Scenario: The Attack • Attacker gains privileges by exploiting known OS and network vulnerabilities • may have privileges initially if insider • stealth preferred • Attacker uses “root” (or comparable) privilege to corrupt running application processes • preferably, malicious behavior to be triggered later • platform-specific modification of process • other corruption would be detected immediately
Scenario: The Defense • Defense eventually detects attacker • by intrusion detector • by incorrect process behavior • Defense adapts • killing bad application replicas • quarantining apparently bad security domains • starting new replicas in apparently good domains • Adaptive response is made unpredictable for the attacker • varying detection thresholds • varying response times • varying new replica placement
Scenario: The Outcome • Application has been moved away from the attack • some resources now unavailable • Defenses are in higher state of alertness • possibly reduced application performance • System administrators have been notified of attack
Results -- Prototypes • Prototype of application-level defense prior to ITUA • “Applications that Participate in their Own Defense (APOD)” • tolerates only crash failures • no use of unpredictability • Prototype of ITUA design • used to defend existing military software components: “Insertion of Embedded Infosphere Support Technologies (IEIST)” (shown at DARPA PI meeting) • DARPA Tech 2002 (upcoming)

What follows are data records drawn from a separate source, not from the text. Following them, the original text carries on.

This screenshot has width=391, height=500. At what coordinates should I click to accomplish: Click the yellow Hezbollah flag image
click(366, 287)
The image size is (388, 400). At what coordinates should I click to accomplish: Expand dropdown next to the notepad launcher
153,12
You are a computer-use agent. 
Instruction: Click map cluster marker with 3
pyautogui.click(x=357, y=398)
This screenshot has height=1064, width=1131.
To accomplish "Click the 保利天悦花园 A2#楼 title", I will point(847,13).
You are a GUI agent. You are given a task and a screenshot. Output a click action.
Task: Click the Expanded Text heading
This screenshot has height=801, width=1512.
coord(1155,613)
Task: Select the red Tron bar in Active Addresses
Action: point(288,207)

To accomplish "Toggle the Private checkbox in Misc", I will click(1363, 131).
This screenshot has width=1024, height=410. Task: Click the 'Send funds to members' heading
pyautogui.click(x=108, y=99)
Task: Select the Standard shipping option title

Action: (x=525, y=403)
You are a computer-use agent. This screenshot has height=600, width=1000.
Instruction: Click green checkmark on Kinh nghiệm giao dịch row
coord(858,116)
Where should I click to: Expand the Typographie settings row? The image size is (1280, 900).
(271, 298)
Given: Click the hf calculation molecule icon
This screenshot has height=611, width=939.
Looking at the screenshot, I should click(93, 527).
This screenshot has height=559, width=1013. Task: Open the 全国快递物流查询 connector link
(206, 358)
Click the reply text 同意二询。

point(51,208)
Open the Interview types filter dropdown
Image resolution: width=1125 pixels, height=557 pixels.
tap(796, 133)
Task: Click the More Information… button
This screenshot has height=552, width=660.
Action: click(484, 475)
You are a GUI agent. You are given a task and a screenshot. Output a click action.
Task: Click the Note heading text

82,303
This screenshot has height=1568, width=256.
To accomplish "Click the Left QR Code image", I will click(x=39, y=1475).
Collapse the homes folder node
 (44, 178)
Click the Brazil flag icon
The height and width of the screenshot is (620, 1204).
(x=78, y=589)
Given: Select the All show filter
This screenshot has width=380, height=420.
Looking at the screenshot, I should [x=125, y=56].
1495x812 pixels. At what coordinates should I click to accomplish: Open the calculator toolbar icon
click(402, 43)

Results -- Experiments • An image-server application defended with the APOD prototype was subjected to Red Team attack • Sandia Red Team • whiteboard analysis in late 2001 • hands-on attack in early 2002 • Replication management with dynamic firewalls forced the Red Team to use complex and persistent attacks to deny service from the application, with some cost to the attacker in time and exposure. • Corrupting any running application component to behave badly could have denied service, but Red Team decided this attack was harder than others.
Summary The ITUA defenses are designed to delay a broad range of attacks, completely surviving the undesirable effects of some of them: • attacks that start with insider privileges • attacks that gain privileges in stages, infiltrating new security domains • attacks that corrupt running components maliciously.